Pasal 9 berbunyi Jabatan rais aam, wakil rais aam, rais syuriyah pengurus wilayah dan rais syuriyah pengurus cabang tidak dapat dirangkap dengan jabatanpresiden, wakil presiden, menteri, gubernur, wakil gubernur, bupati, wakil bupati, wali kota dan wakil wali kota, anggota DPR/DPRD dan anggota DPD.

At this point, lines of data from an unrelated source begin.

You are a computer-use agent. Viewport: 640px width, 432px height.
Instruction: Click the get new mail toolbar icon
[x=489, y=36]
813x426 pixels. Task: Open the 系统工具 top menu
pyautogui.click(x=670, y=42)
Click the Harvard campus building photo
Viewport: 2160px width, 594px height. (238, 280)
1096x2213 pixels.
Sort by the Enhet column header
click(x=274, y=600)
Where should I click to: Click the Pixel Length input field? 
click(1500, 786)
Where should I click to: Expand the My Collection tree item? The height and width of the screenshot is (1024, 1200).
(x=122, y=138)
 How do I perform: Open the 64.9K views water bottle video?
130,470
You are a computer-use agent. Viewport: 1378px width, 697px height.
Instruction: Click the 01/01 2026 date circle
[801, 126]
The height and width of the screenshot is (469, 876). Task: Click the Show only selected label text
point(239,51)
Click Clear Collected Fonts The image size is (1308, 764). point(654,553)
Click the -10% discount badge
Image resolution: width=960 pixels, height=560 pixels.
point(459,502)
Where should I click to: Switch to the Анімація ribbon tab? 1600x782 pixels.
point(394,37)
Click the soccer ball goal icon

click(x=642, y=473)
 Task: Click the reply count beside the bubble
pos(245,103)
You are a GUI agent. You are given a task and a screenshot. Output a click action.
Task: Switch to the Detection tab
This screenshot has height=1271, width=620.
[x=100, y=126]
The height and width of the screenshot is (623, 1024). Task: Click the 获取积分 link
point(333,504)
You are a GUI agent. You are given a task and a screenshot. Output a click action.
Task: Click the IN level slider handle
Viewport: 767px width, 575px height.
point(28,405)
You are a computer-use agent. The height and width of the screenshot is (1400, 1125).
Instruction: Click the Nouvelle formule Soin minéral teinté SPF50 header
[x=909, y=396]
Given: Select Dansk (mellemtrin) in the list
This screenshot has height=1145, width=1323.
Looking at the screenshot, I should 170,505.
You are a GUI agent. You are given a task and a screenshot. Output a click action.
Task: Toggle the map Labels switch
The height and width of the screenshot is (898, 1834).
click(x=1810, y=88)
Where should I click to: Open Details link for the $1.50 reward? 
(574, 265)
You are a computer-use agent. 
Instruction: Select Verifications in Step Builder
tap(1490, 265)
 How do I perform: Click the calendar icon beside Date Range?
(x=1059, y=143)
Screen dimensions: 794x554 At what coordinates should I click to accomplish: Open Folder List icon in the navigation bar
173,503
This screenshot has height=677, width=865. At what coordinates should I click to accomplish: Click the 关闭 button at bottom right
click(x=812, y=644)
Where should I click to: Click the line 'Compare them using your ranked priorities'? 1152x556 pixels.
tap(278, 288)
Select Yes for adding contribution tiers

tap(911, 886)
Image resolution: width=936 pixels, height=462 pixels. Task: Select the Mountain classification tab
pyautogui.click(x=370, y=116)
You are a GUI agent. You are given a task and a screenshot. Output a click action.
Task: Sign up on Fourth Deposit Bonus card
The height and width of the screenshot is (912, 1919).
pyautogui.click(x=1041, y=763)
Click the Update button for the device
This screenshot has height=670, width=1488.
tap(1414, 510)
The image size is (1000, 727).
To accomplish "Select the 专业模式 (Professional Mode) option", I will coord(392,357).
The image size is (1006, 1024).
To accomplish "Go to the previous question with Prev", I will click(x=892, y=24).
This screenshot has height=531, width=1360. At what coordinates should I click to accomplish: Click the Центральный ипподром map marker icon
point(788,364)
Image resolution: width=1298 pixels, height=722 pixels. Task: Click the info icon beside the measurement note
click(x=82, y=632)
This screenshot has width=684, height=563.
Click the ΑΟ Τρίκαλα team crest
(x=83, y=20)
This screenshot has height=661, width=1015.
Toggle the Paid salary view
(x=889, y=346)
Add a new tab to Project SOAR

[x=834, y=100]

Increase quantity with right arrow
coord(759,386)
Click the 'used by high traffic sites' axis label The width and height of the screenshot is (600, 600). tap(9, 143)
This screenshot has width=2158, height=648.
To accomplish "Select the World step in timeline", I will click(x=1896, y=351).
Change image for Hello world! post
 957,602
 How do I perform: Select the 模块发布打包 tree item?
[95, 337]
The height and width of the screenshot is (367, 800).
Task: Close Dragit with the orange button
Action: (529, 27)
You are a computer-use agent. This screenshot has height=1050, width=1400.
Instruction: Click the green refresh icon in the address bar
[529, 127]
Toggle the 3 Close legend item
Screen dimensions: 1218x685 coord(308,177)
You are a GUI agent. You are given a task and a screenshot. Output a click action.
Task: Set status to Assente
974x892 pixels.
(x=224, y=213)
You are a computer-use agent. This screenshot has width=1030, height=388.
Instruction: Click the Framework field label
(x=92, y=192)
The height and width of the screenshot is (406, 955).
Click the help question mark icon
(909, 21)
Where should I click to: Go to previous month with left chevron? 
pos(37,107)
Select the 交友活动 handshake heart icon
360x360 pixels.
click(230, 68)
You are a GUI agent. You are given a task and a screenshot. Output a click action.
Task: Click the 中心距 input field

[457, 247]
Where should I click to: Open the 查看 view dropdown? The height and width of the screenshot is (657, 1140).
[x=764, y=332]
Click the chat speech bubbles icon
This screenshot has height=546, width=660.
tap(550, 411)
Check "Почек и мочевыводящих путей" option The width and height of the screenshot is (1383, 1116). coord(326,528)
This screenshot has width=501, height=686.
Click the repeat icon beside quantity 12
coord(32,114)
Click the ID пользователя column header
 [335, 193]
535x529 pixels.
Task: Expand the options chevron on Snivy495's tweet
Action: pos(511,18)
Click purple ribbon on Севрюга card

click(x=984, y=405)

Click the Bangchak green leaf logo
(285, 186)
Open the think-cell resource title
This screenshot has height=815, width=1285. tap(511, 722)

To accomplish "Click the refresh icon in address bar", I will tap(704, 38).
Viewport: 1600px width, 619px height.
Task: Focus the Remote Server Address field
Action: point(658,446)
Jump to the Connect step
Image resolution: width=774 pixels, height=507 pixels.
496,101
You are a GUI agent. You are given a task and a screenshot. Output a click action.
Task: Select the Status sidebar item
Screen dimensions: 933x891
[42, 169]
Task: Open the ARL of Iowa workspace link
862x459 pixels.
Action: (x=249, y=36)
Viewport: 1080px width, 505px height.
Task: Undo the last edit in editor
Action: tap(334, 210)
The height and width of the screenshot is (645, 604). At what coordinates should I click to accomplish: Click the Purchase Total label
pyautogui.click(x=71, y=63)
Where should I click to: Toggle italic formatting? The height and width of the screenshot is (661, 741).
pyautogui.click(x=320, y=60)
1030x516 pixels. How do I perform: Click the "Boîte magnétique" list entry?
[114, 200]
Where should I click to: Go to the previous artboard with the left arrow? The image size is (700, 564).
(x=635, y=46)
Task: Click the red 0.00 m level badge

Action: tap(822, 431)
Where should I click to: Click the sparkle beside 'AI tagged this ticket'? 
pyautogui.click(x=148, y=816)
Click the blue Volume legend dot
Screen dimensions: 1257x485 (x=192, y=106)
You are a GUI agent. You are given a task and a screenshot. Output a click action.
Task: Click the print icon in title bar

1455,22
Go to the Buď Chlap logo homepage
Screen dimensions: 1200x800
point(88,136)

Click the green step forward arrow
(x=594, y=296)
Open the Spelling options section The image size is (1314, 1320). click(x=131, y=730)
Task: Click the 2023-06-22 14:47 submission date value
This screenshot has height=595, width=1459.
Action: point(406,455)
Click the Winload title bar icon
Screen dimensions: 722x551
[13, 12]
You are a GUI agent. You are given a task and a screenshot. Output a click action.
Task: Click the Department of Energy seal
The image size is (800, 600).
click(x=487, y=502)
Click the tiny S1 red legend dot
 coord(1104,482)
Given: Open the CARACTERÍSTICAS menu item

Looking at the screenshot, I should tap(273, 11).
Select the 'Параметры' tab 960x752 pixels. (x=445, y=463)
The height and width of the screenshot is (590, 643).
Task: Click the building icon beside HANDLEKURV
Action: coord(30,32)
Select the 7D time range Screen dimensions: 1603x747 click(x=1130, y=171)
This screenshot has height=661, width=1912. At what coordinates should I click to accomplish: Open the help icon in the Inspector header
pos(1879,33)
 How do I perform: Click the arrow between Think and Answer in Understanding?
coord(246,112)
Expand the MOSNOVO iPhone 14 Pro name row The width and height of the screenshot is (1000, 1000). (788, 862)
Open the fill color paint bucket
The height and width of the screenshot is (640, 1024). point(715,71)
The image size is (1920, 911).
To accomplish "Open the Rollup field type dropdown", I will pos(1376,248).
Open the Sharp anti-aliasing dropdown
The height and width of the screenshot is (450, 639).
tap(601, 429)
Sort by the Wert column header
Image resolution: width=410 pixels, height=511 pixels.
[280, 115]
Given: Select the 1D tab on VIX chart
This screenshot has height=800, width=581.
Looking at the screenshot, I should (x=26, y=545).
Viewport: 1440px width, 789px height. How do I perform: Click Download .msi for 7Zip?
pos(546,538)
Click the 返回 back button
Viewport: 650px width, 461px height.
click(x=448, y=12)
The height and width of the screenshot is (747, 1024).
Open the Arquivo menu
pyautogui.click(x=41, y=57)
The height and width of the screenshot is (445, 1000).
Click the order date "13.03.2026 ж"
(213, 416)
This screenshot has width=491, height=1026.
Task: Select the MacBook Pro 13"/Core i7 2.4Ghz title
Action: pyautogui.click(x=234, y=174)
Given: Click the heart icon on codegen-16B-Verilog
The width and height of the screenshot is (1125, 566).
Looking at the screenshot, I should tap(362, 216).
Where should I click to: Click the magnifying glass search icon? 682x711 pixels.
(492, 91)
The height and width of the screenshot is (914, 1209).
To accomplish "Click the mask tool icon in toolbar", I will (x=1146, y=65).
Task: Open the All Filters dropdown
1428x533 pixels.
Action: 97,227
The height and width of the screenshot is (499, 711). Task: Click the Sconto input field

Pasal 10 berbunyi Jabatan ketua umum tanfdiziyah pengurus besar, ketua tanfidziyah pengurus wilayah dan ketua tanfidziyah pengurus cabang tidak dapat dirangkap dengan jabatan presiden, wakil presiden, menteri, gubenur, wakil gubernur, bupati, wakil bupati, wali kota dan wakil wali kota, anggota DPR/DPRD dan anggota DPD.

Selanjutnya dijelaskan pula dalam pasal 13 : Peraturan ini tidak beralaku bagi pengurus harian di lingkungan Nahdlatul Ulama yang sebelum peraturan ini diberlakukan telah merangkap dengan jabatan politik sebagaimana termaktub pada pasal 9 dan 10.

Peraturan ini ditetapkan pada tanggal 10 Shafar 1425/21 Maret 2005 dengan ditandatangai oleh Rais Aam Dr. KH. AM SAhal Mahfudh, Khatib Aam Prof. Dr. H. Nasaruddin Umar, MA, Ketua Umum H.A. Hasyim Muzadi dan Sekretaris Jenderal Dr. Endang Turmudi, MA.

Ketua PBNU Ahmad Bagdja menjelaskan bahwa seluruh badan otonom juga harus mengikuti ketentuan ini karena untuk urusan eksternal, apalagi menyangkut aspek politis, maka badan otonom harus mengikuti aturan PBNU sedangkan untuk urusan internal mereka dapat membuat aturan sendiri dalam Peraturan Dasar (PD) dan Peraturan Rumah Tangga (PRT).(mkf)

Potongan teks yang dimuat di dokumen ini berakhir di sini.